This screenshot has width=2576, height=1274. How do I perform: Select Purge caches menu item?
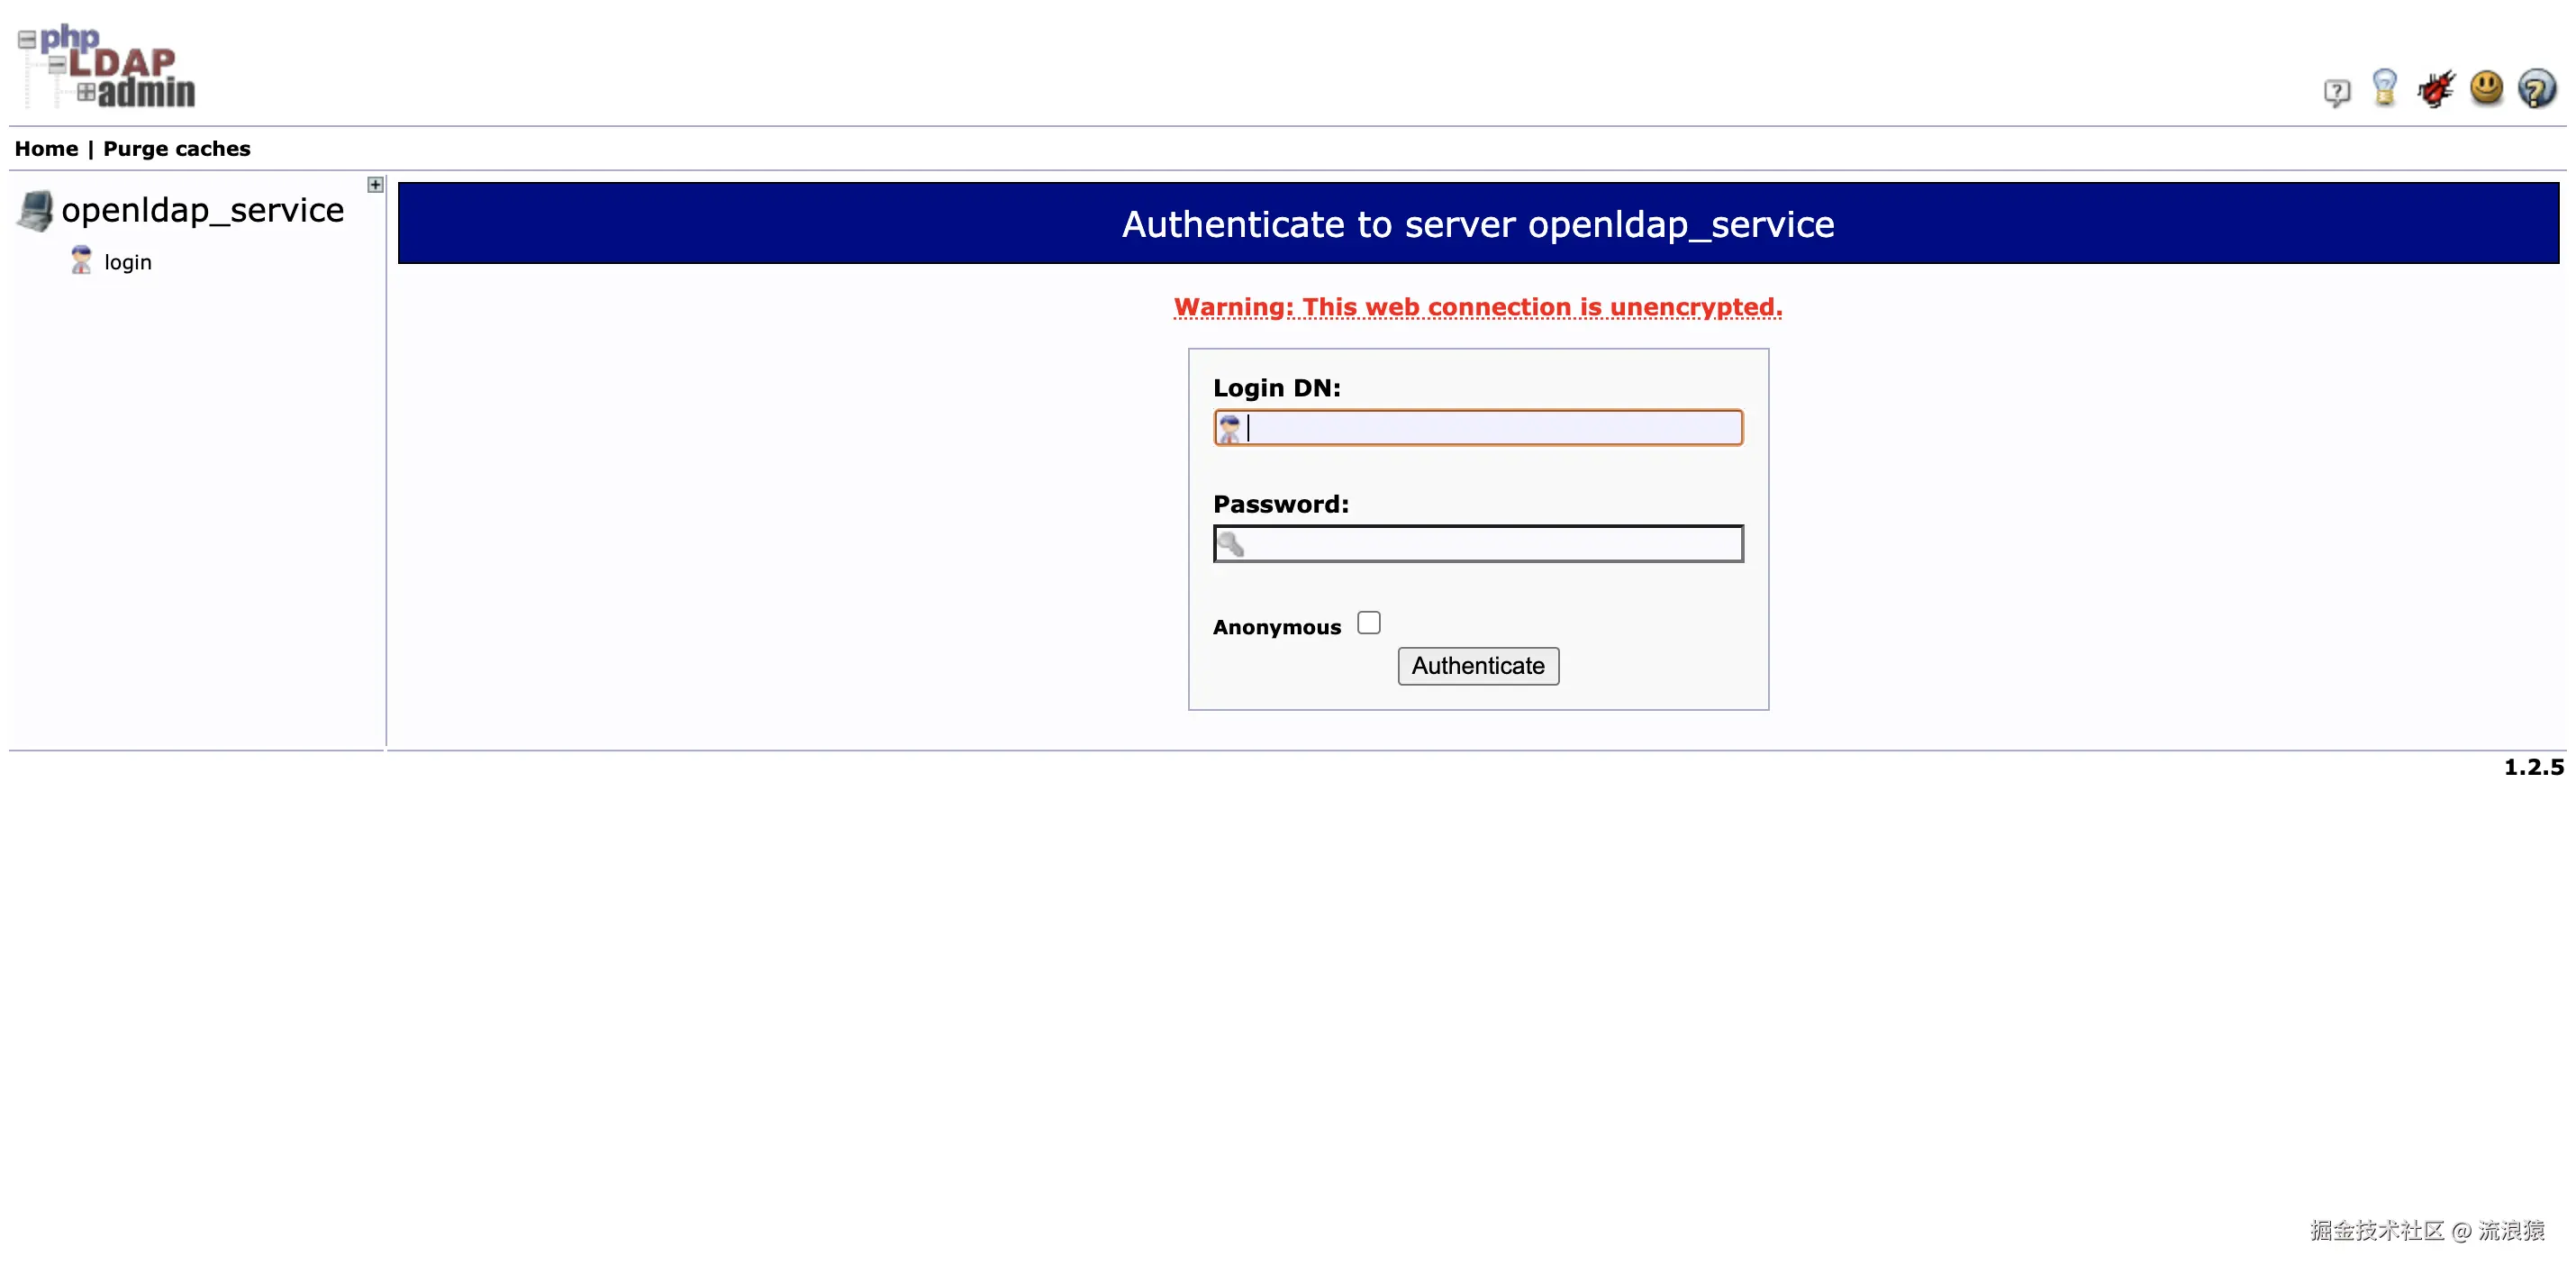pyautogui.click(x=177, y=149)
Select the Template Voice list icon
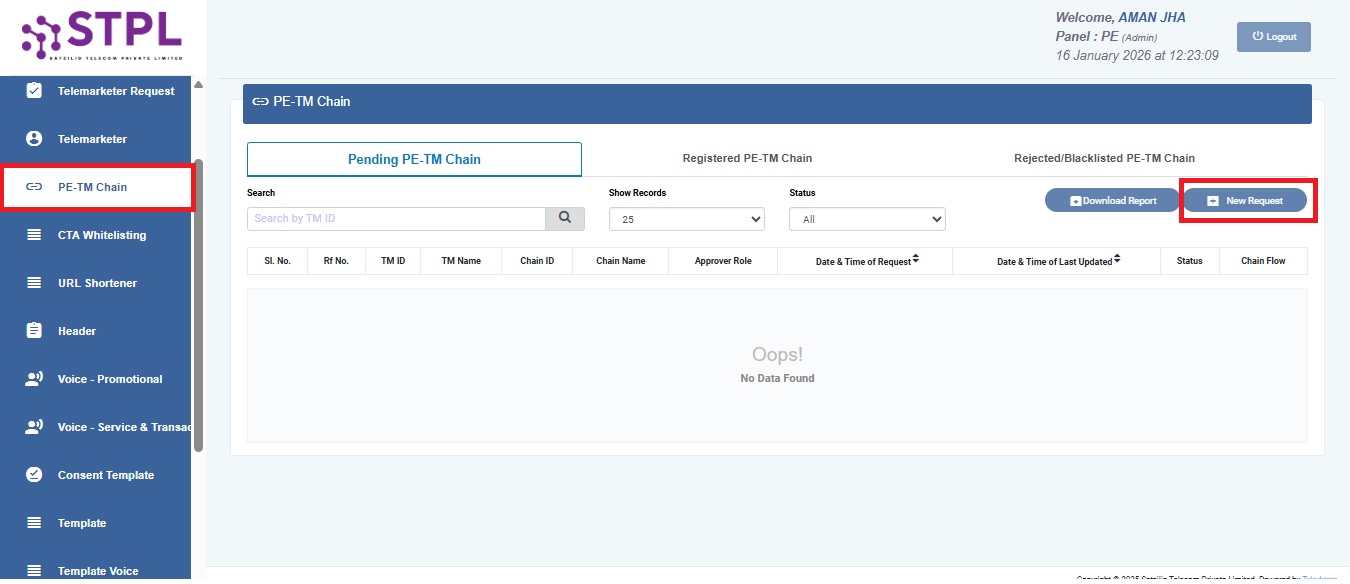This screenshot has width=1350, height=584. (34, 568)
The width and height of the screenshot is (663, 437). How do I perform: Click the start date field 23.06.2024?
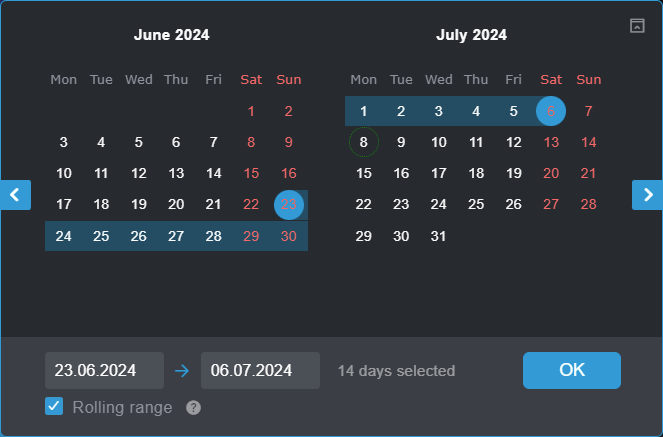pyautogui.click(x=104, y=370)
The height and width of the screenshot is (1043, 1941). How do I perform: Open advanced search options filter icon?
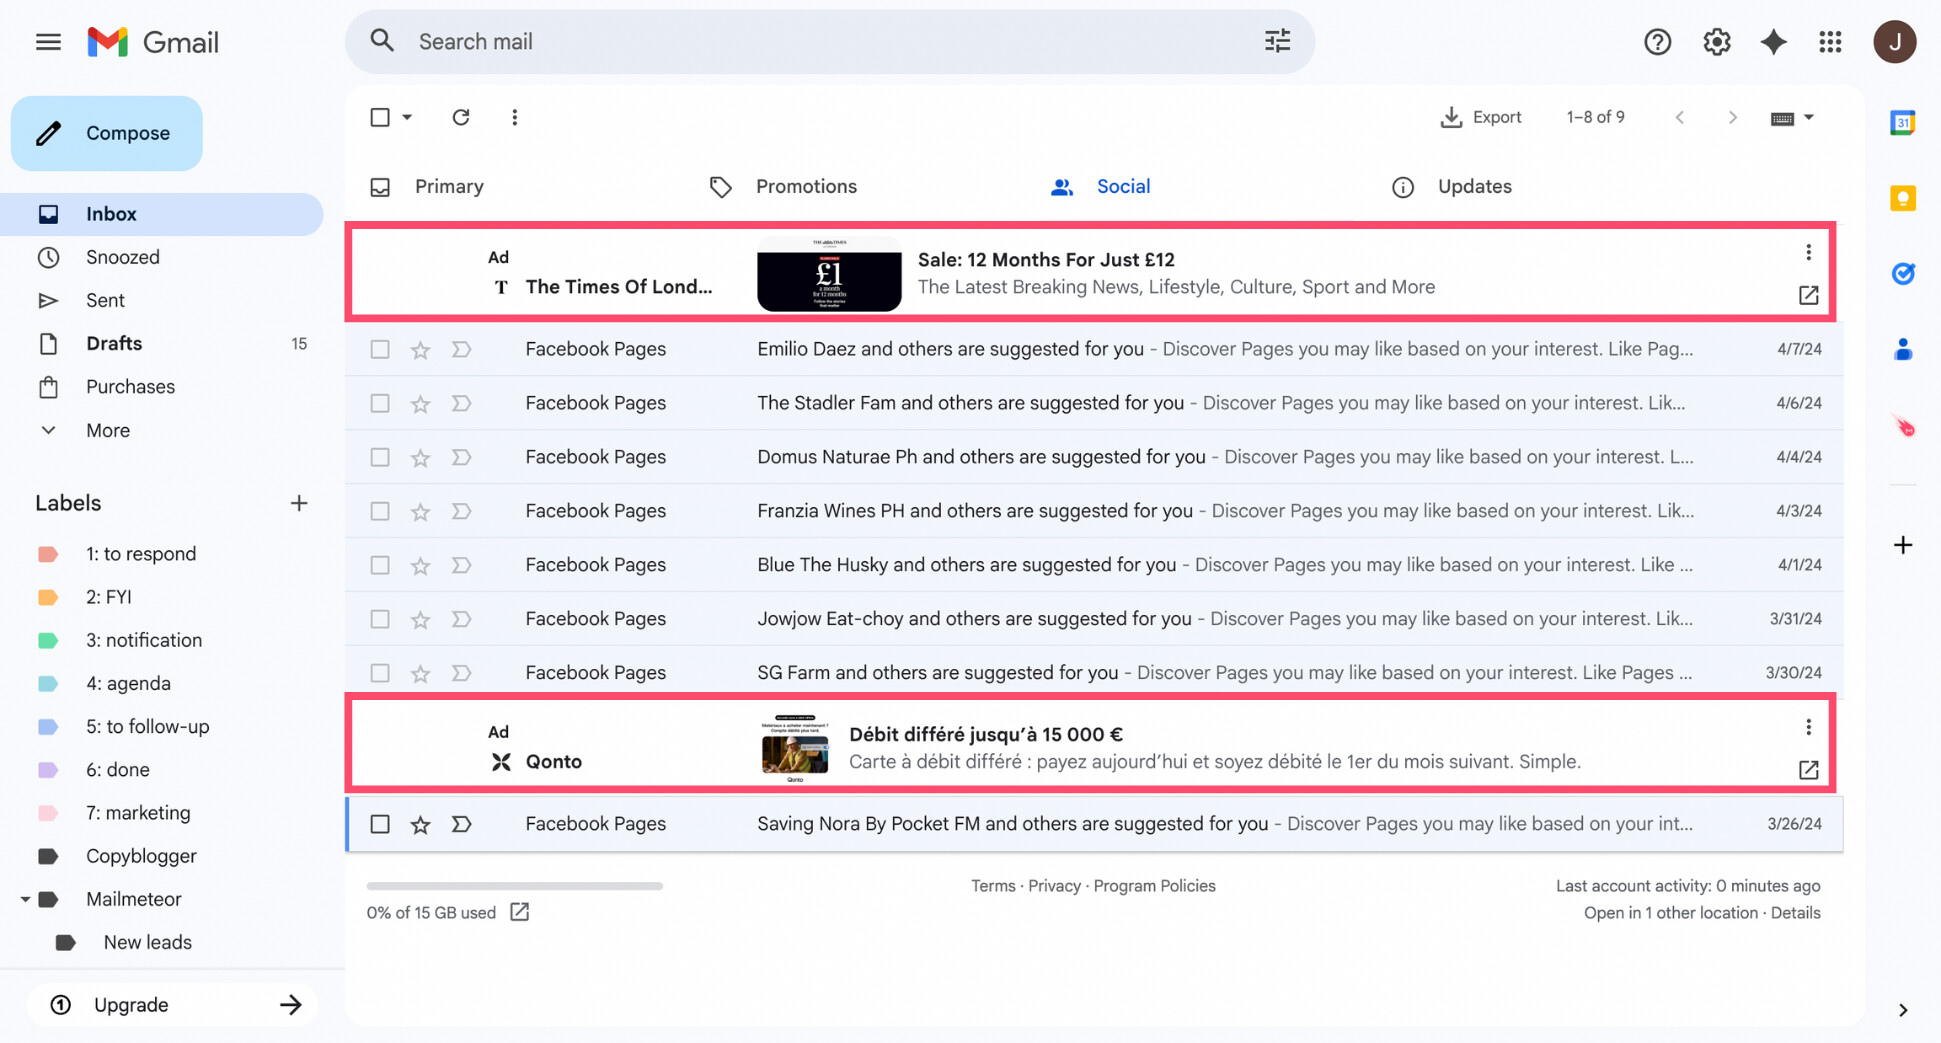1277,41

════════════════

Pull out the listing word for word, starting at the line that contains "Select the Template Voice list icon" and continuing to the end of the listing. Leave the pictures out of your answer.

• The answer
Select the Template Voice list icon
This screenshot has width=1350, height=584. (34, 568)
The width and height of the screenshot is (663, 437). How do I perform: Click the start date field 23.06.2024?
pyautogui.click(x=104, y=370)
The height and width of the screenshot is (1043, 1941). How do I perform: Open advanced search options filter icon?
1277,41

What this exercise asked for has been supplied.